Sie haben gesagt, dass die Formel 1 eine Frau haben will und auch braucht. Woran machen Sie das fest?
Der frühere Formel-1-Boss Bernie Ecclestone hat mal gesagt, Formel 1 braucht noch andere Charaktere. Er nannte dunkelhäutig. Dafür steht Lewis Hamilton. Dann sprach Ecclestone von einem Asiaten. Okay, der fehlt noch in der Formel 1. Und es geht um eine Frau. Hier bin ich! Welcher Sport kann es sich erlauben, 50 Prozent der Bevölkerung auszuschließen? Es gab noch nie eine wirklich erfolgreiche Frau in der Formel 1. Susie Wolff war von 2012 bis 2015 Test- und Entwicklungsfahrerin für das Williams-Team in der Formel 1. Sie hatte leider nicht die Möglichkeit bekommen, sich als Fahrerin in einem Formel-1-Rennen zu profilieren. Dabei war Susie verdammt schnell. Mehr Frauen im Motorsport und in der Formel 1 würden etwas verändern. Machowelten, als eine derer sich die Formel 1 leider manchmal noch präsentiert, sind unmodern und uncool. Für die Formel 1 wäre es also ein wichtiger Schritt in Zukunft.
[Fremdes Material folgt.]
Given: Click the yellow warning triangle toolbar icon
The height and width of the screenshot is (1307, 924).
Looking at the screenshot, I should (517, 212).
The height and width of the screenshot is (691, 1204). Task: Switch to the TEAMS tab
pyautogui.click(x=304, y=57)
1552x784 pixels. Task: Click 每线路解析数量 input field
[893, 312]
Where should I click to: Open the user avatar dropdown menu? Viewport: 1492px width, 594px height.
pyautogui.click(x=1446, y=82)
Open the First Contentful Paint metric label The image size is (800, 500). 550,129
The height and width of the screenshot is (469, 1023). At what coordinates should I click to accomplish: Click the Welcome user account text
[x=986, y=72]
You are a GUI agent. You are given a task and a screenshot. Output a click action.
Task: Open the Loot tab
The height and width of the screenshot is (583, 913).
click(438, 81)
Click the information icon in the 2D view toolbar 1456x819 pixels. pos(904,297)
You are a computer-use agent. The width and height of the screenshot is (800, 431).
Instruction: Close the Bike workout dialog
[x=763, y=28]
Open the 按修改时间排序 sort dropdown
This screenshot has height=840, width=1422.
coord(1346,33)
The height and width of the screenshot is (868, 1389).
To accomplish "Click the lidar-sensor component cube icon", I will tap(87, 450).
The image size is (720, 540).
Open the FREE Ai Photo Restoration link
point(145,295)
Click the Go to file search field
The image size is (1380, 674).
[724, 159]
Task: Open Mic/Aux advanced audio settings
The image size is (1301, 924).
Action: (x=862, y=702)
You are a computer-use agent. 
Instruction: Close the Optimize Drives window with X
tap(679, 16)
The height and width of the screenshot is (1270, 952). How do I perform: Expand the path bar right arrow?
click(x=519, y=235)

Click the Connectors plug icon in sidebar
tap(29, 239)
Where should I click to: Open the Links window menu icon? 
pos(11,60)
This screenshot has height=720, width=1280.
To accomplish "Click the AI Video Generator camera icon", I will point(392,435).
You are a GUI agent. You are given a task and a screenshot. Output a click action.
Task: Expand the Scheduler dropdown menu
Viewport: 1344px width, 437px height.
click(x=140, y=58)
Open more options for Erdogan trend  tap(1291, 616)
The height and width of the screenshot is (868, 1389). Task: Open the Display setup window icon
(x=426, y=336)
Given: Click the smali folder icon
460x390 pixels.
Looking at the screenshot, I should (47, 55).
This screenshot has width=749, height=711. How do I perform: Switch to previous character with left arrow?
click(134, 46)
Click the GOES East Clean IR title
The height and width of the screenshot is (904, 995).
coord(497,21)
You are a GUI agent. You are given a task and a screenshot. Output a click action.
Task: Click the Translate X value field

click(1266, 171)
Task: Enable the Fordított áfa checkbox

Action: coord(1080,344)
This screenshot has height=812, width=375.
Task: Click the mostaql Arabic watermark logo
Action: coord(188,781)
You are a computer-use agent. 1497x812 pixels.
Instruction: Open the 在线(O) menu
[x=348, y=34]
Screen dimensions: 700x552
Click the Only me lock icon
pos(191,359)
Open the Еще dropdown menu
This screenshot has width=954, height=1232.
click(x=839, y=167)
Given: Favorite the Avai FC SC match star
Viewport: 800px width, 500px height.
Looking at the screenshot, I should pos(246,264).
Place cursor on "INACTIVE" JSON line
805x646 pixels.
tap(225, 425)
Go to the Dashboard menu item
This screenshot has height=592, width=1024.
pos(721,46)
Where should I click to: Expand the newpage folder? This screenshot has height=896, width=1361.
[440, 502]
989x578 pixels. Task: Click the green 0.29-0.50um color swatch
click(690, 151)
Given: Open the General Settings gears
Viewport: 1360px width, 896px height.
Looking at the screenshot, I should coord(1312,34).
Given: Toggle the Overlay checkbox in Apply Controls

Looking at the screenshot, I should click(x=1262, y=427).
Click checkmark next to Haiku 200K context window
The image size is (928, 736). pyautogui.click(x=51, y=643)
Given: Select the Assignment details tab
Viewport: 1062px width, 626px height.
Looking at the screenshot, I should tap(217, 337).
Wie lange brauchen Sie für dieses Ziel, in der Formel 1 zu starten?
Das ist schwer zu sagen. Erst kommt die Fia Formel 3, dann die Fia Formel 2. Drei bis vier Jahre vielleicht? Das hängt stark von Budgets und Unterstützung ab. Als HWA Junior Pilot habe ich einen starken Partner an meiner Seite. Mir ist es wichtig, dass ich als Formel-1-Pilotin alle Skills, Kenntnisse und die Ausbildung habe, in der Königsdisziplin zu fahren.

„Wir Frauen können im Motorsport genauso fahren wie die Männer“

Was halten Sie von einer Formel 1 für Frauen? David Coulthard und Red-Bull-Designer Adrian Newey planen so eine Rennserie.
Das ist keine Gleichberechtigung. Ich halte davon gar nichts. Und ich würde da auch nicht mitfahren. Das wäre für mich ein sportlicher Rückschritt. Ich will gegen die Besten im Motorsport fahren, gegen sie gewinnen oder verlieren. Selbst wenn du in der W-Series schnell bist, musst du irgendwann eh wieder gegen Männer fahren. Noch setzen eben Männer den sportlichen Maßstab. Die Frauenserie ist ein Marketinggeschäft. Sportlich ohne Mehrwert.

Sie sind als jüngste Pilotin mit 17 Jahren in der Formel 4 gefahren. Wie haben die anderen Fahrer auf Sie reagiert?
Die haben völlig normal reagiert. Man kennt sich schon über mehrere Jahre und ist schon im Kartsport zusammengefahren. Man wird respektiert. Es ist doch ganz normal: Wenn Du langsam fährst, wirst Du auch als Mann nicht akzeptiert.

Sie sind auch schon ein paar Mal gegen Mick Schumacher gefahren.
Ja, ein paar Mal schon. Wir kennen uns viele Jahre. Für mich ist Mick ein ganz normaler Junge, der im Motorsport aktiv ist. Er heißt eben Schumacher. Für mich ist er ein normaler Konkurrent, den ich schlagen will. Mick hat viele Vorteile durch den Namen. Aber auch Nachteile, denn auf ihm lastet natürlich eine riesige Erwartung.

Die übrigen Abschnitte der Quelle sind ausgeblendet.